**Required work**.
Skip every picture, and output exactly the lines starting at the one with "Task: Select the 13:10" and running through the last line of the material below.

**The data**.
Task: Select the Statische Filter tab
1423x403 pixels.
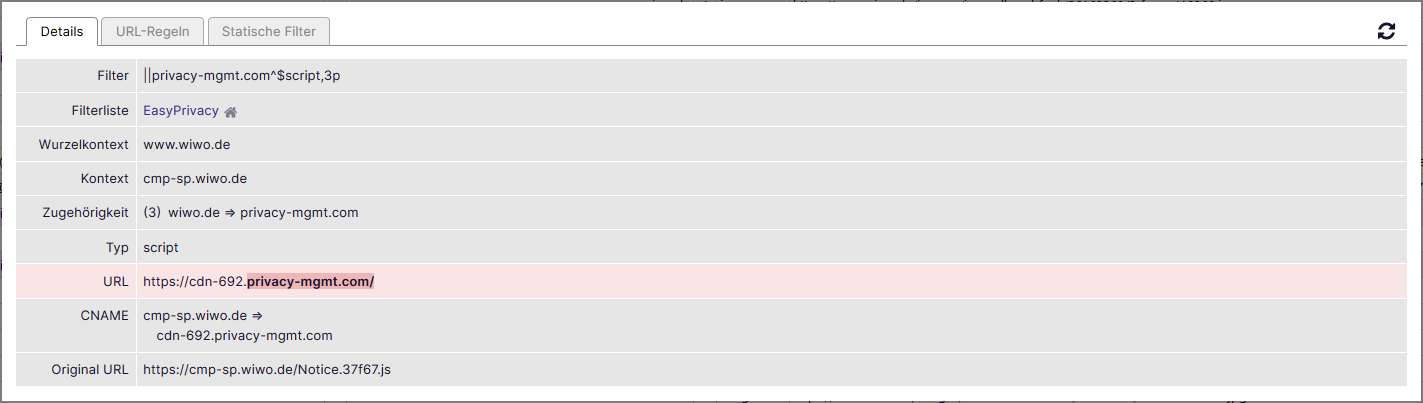Action: tap(268, 31)
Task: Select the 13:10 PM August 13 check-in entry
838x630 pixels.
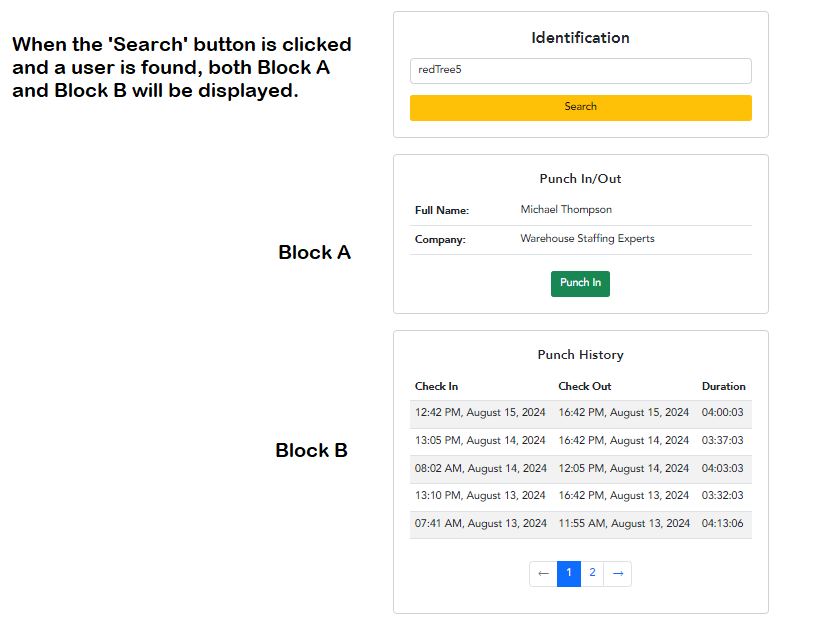Action: (x=480, y=495)
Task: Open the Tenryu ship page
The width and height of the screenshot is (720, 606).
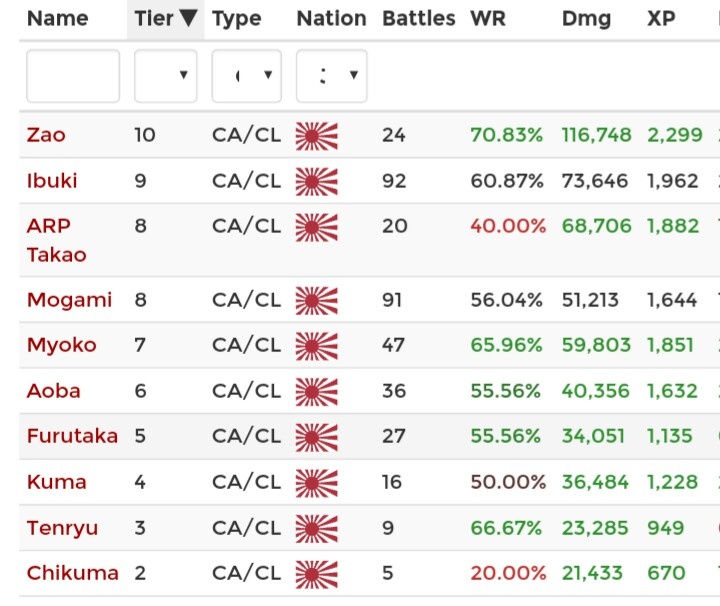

**Reply**.
Task: Select the 13:10 PM August 13 check-in entry
838x630 pixels.
Action: (x=480, y=495)
Task: Open the Tenryu ship page
The width and height of the screenshot is (720, 606).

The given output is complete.